[theora-dev] My issues with ogg and directshow...

Timothy B. Terriberry tterribe at xiph.org
Sat May 8 13:58:03 PDT 2004



> Ok, so given that the graph has to be built before data is passed
> downstream, there is a problem. How can the demuxer know what filters to
> connect to (ie what the streams are) ? The demux needs to read ahead
enough
> to find the BOS pages. Now we know how many streams there are. How does
it
> know what kind of streams they are ? It has to be able to recognise the
> capture patterns of every possible codec. So a "codec oblivious" demux
is
> already out of the question.

This is an issue of where the separation line is drawn, not whether or not
separation can exist. The Ogg abstraction has a richer interaction between
codec and muxer than the DS framework mandates. But this doesn't prevent
you from defining an "Ogg codec" interface as a richer instance of the
general DS codec interface, adding such things as generic functions to
answer questions like, "Given this initial packet, can you decode this
stream?" or, "What are the DS media parameters corresponding to this
complete set of header packets?" or, "What is the time associated with
this granule position?" The muxer can still rely wholly on the codecs to
answer these questions, it just needs a richer codec API than the DS
framework in general has. New codecs can still be added without
modifications to the demux so long as they implement this extended API.

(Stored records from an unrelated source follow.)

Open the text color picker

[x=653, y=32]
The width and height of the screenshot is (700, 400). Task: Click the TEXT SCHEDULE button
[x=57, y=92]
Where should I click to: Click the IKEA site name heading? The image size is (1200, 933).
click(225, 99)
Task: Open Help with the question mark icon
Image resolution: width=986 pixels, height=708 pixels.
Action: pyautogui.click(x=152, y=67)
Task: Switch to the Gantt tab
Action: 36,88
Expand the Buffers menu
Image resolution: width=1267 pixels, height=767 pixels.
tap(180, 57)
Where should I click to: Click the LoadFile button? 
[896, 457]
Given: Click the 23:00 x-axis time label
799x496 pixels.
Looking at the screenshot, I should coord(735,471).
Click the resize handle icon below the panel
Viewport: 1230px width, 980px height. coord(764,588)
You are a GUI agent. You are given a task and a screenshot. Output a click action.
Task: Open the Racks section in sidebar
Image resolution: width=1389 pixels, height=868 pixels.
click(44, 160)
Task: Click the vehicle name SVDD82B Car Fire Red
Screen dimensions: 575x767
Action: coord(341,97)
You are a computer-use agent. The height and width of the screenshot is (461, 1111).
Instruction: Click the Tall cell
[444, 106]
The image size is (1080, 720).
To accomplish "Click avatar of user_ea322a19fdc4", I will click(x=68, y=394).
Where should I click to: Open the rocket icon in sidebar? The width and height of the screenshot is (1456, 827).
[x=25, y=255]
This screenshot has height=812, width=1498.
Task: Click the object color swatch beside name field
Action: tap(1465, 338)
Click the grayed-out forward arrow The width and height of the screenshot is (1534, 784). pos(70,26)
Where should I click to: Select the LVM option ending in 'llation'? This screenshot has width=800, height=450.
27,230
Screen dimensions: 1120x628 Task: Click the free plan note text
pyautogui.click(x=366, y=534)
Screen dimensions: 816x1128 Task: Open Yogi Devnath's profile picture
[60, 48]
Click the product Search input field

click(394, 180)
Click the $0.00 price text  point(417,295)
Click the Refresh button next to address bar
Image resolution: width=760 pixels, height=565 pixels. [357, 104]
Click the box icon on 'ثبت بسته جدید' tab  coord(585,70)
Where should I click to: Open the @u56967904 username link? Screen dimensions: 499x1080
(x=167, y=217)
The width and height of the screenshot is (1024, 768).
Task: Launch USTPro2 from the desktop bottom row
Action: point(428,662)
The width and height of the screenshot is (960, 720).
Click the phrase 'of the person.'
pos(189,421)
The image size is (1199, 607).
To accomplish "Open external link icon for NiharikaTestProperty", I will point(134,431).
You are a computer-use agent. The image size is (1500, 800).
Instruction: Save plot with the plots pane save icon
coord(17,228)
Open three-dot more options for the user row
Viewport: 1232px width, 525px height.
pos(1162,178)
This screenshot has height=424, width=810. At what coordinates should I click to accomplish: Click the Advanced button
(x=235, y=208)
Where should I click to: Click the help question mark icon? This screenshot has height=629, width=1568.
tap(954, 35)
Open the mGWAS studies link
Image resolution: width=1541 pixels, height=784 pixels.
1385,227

And as an aside, please don't use the phrase "granule rate"... it implies,
incorrectly, than the granule position->time mapping can be accomplished
by multiplying by a simple scale factor, and this is NOT true in general.
In particular, it is not true for Theora.

> Directshow works in UNITS of 1/10,000,000 of a second, it knows nothing
of
> granule pos. When something like media player requests a seek or a
position
> request it wants these units. So the seek request comes into the graph.
It

Generally one seeks to a time, not a granule position. The granule
position->time mapping is unique, but the reverse does not have to be. So
when dealing with multiple codecs, you convert everything to a time in
order to be able to compare values among them. It's unfortunate that DS
does not let one work in the native time base of the streams, but units of
100 nanoseconds should be accurate enough for most purposes.